Il signe un essai précis et d'une grande honnêteté intellectuelle. Il fait preuve de beaucoup de pédagogie. Les chapitres de son livre sont courts et l'exposé de sa pensée progressif. Il aborde, avec le fonctionnement passionnel du capitalisme, l'impensé économique. Il croise pour cela de façon tout à fait convaincante et utile, les pensées de Marx et de Spinoza. La très ardue « Ethique » spinozienne est certes mobilisée mais les concepts utilisés sont toujours très clairement définis par l'auteur. le lecteur ignorant apprendra aussi beaucoup de choses sur cette grande philosophie.
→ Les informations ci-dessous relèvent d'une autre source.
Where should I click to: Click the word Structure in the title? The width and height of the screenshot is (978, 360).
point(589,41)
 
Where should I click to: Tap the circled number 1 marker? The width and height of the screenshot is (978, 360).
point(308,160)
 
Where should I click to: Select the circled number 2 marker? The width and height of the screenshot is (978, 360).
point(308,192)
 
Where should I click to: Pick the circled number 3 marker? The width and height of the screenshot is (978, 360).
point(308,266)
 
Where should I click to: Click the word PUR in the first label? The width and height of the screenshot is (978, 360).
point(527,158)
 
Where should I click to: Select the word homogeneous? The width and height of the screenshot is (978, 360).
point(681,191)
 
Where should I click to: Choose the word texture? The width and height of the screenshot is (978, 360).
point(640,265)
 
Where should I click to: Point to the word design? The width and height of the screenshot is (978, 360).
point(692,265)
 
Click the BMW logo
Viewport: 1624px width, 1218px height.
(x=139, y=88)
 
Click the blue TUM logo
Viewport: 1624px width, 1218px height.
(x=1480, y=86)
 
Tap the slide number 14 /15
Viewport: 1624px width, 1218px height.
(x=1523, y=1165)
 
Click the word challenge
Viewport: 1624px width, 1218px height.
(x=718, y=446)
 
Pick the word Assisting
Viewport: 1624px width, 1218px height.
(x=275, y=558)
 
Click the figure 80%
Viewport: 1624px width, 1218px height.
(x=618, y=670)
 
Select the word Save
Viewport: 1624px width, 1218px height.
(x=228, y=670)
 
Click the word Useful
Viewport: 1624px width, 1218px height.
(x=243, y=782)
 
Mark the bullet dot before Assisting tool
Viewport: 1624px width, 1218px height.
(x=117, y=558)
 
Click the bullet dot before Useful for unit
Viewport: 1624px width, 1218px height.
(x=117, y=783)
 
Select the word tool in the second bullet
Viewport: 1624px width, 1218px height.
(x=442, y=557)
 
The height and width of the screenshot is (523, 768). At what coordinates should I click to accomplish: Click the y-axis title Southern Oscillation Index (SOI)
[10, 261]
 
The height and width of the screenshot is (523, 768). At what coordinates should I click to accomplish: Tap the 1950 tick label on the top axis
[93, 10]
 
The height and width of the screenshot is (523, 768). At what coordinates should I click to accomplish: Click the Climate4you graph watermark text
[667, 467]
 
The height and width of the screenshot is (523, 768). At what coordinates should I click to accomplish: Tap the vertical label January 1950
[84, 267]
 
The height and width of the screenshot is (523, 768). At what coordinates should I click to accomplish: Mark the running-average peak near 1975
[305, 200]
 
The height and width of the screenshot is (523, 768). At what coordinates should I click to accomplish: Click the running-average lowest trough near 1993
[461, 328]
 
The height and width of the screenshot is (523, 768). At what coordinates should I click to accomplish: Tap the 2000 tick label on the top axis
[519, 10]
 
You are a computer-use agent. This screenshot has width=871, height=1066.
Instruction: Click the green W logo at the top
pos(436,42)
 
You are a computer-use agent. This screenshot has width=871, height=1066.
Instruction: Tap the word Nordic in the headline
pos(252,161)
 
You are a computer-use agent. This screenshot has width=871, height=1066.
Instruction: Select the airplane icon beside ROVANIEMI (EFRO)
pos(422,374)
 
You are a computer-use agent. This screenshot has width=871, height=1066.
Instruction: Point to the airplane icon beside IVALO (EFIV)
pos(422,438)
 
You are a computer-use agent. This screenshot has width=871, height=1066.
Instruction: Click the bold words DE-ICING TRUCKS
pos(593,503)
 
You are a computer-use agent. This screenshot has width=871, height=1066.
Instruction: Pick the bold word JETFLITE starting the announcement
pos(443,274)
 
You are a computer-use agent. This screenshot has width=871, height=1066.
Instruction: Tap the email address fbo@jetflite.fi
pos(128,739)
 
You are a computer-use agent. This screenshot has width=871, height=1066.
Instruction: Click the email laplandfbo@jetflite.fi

Frédéric Lordon introduit dans la pensée économique marxiste une vision de l'homme, une anthropologie qui lui font partiellement défaut. le capitalisme impose le travail salarié et s'empare indubitablement de la plus-value mais l'échange entre force de travail et salaire n'est pas déterminé en toute connaissance de cause – qu'on consente ou qu'on conteste cette appropriation. La domination n'est pas non plus bipolaire, il existe un gradient continu de la servitude. Il serait possible d'introduire là la pensée de Pierre Bourdieu qui permet de dépasser la dichotomie entre déterminé et agissant et qui introduit le continuum de tous les agents qui sont tour à tour dominants et dominés. Spinoza ne dit pas autre chose. Sans doute notre force de désir, notre puissance d'agir nous appartient elle entièrement. Mais elle doit tout aux interpellations des choses, c'est-à-dire au dehors des rencontres quand il s'agit de savoir où et comment elle se dirige. de cette façon, nous dit Frédéric Lordon, le capitalisme s'approprie l'énergie du désir qui oriente notre force d'exister (Conatus). Les désirs sont déterminés du dehors (affectations). L'affect – triste ou joyeux – n'est que l'effet en soi de faire quelque chose qui s'en suit. L'auteur insiste, il n'y a pas de servitude volontaire, pas d'aliénation au sens classique mais une servitude passionnelle hétérogène. Consentement et contrainte sont déterminés de l'extérieur. le patronat fonctionne au désir. Il fait faire, s'empare de la puissance d'agir des enrôlés (impose son désir maître) et s'approprie ensuite les produits de l'activité commune (capture). Il s'approprie le produit matériel mais aussi le bénéfice symbolique de l'oeuvre collective des enrôlés. Entendons-nous bien, il ne détermine pas chacun de nos gestes. Les affectations et les affects qui en ont résulté laissent en nous des traces remobilisables. Ils peuvent ainsi tout à fait passer d'un objet à un autre, circuler entre les individus qui entre eux s'induisent sans autre intervention. Ce travail, le plus souvent, est inassignable, la société toute entière travaillant par auto affection.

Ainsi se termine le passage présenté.